I woke from another swimming on land dream, the kind where I’m walking, no hurry . . . until . . . I can’t remember how. By the end, I’m on my stomach, unable to move. At least it hadn’t been the other kind of dream, where I’m after someone, or someone is after me—or some Thing; it’s almost on me and I can’t shoot my gun. No, that’s not it: shooting is complicated. The trigger, I don’t know how to use it. I scream the bullets out; they either miss or have no effect. They don’t stop what’s after me. I always wake up yelling. Embarrassing when you’re not alone.
Morning sun slashed through the window. I had gone to bed without closing the curtains. Rolling away from the glare didn’t help. Sleep would not come back. I worked to recall where I was: floral wallpaper, chipped washbasin—the room I took last night in the Delmonico Hotel, Victoria, Texas.
I got out of bed, splashed my face at the washbasin, pissed in the pot, and dressed, ending with a brown cotton sack-coat to cover the Bulldog revolver in its shoulder harness. I carried my hat, a brown derby, down to the hotel’s restaurant.
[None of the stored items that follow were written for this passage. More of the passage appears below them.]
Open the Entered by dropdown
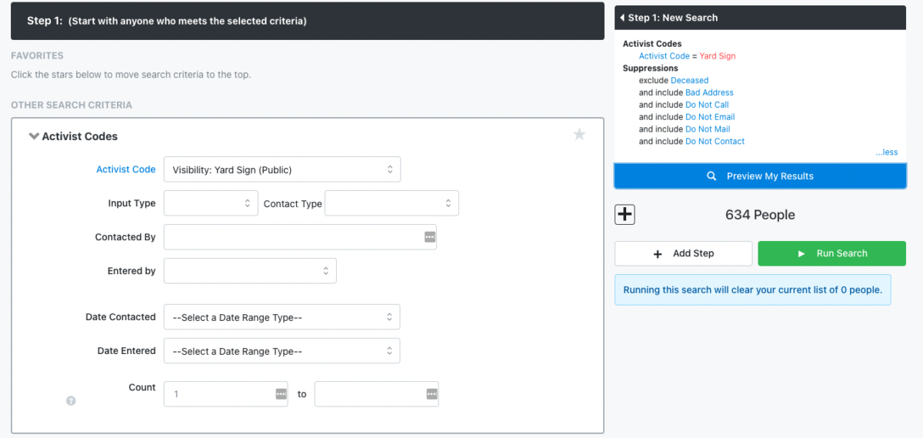pyautogui.click(x=249, y=271)
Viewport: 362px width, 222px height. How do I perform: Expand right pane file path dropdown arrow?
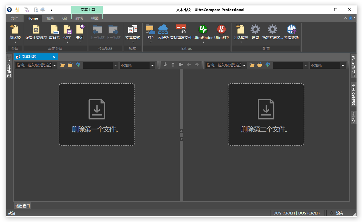tap(244, 65)
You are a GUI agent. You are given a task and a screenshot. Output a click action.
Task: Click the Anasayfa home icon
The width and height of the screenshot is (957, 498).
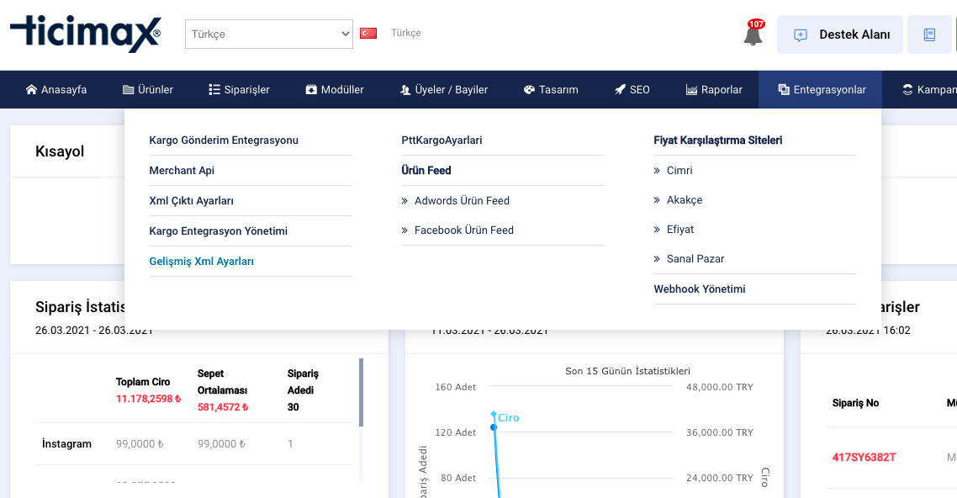pos(31,90)
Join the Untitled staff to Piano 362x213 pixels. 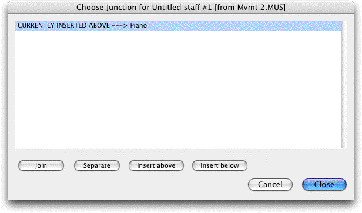pos(41,165)
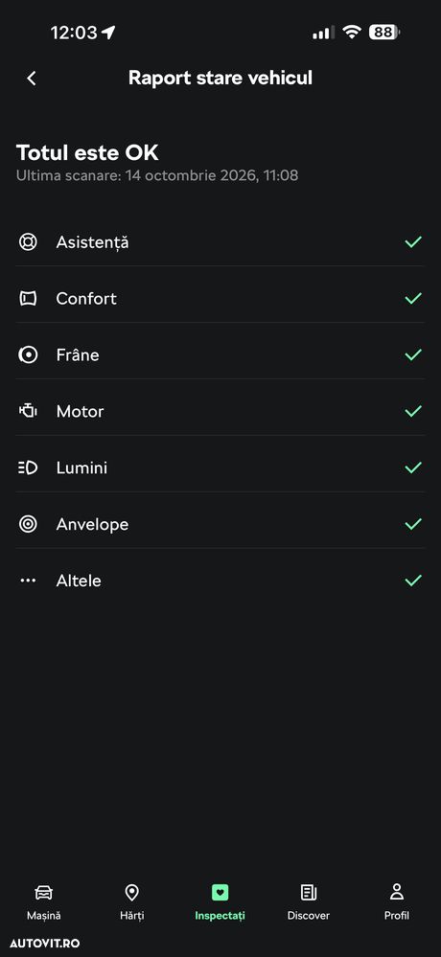This screenshot has width=441, height=957.
Task: Tap the green checkmark next to Asistență
Action: pos(413,242)
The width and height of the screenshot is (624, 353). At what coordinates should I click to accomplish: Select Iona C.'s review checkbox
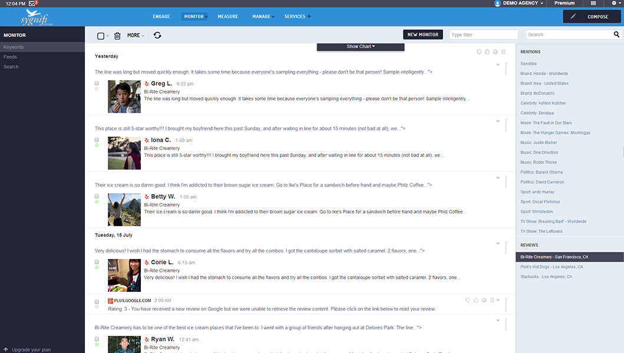point(97,140)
From the doorway, I studied the room—one quick glance—as I’ve done in many rooms for the last ten years. Single diner, man, dressed for town, dark vest over white shirt with detachable collar. The shirt looked new. He wasn’t heavy and he wasn’t thin.
I didn’t need to examine him, or anyone in the hotel, but that’s what I do. Studying a room is a practice I can’t stop. Because there are times when doing it keeps me alive.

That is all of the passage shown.